Exercise details —
The answer should consist of every line in the material below that has the word "computer".

────────

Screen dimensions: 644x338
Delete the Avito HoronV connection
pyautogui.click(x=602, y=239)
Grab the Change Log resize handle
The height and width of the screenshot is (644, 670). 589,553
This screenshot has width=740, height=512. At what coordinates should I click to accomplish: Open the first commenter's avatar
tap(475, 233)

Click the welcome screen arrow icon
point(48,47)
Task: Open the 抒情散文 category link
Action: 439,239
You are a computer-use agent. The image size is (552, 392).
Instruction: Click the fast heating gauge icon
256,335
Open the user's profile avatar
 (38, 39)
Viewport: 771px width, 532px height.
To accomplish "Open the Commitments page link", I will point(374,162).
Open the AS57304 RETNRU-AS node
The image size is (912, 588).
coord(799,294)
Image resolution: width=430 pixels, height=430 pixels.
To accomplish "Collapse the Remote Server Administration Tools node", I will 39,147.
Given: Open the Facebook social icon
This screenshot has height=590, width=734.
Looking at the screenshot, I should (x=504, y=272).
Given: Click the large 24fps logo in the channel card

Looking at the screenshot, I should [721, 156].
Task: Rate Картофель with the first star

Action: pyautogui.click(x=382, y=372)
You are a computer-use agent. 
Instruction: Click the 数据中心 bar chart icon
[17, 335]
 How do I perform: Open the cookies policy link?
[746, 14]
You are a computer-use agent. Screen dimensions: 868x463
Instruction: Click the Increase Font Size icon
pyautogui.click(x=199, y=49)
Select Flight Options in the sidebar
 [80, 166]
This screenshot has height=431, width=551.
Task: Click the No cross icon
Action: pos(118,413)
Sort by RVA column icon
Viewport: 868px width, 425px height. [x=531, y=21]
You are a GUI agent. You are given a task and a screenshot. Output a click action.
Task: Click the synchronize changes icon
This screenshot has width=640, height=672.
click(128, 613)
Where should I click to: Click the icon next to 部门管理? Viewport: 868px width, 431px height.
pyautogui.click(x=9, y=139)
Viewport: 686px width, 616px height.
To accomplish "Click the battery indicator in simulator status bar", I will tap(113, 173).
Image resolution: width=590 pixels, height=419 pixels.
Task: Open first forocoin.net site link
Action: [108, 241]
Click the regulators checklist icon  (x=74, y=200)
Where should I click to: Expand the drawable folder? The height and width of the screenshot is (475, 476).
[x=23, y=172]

────────

Answer —
You are a computer-use agent. The image size is (552, 392).
You are a computer-use agent. 
You are a computer-use agent. Screen dimensions: 868x463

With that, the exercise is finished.